For sure, narcolepsy can have a devastating effect on the quality of your everyday life, your relationships and the way you function. It's easy to imagine how troubling, frightening and unpleasant narcolepsy can be—and how dangerous, too. These "sleep attacks" can happen at essentially any time, like during a meal, or worse, while driving.
How do you know if it might be narcolepsy? The only sure way to diagnosis it is with a sleep study, but here are some signs:
- Excessive daytime sleepiness with an overwhelming urge to sleep during the day and several times a day.
- Sleep paralysis (unable to move or speak when falling asleep or waking up).
- Sleep attacks lasting about 10 minutes, often followed by a longer and refreshing nap.

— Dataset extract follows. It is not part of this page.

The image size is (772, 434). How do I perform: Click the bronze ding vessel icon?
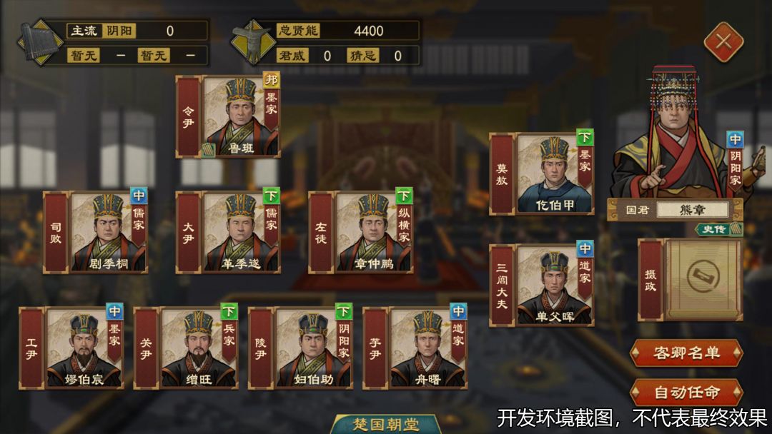click(x=253, y=42)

- Disrupted nocturnal sleep (most people can only sleep for a few hours a night). Learn more about What to Do When You Can't Sleep at Night.

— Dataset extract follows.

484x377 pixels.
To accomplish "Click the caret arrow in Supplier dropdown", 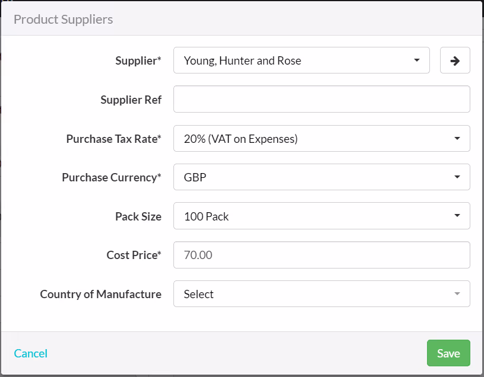I will click(x=417, y=60).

- Vivid hallucinations when falling asleep or while waking.
- Sudden loss of muscle tone (cataplexy) in response to strong emotions like laughing, anger or surprise. This can cause the affected person to slump over or fall and may result in injury. (Not everyone with narcolepsy has cataplexy, but most do.)
- Vivid, realistic and/or disturbing dreams which the person may act out by talking in their sleep or moving excessively.
Some people who fall asleep in the middle of an activity will continue on with that activity. Known as automatic behavior, they're not aware of what they're doing during this time. As a result, they don't do it well. For instance, if they fall asleep while writing, they'll continue to write but the words won't make sense.
For people with narcolepsy, its best to be treated by someone specially trained to deal with this complex condition, like a physician certified in sleep medicine or neurology. Sometimes treatments are combined and several are tried before the best results are achieved.
Though there's no cure for narcolepsy, medicines (which may include antidepressants and amphetamine-like stimulants), lifestyle changes and various other behavioral therapies can help to improve symptoms. Research is ongoing and scientists continue to uncover causes and create more effective treatments.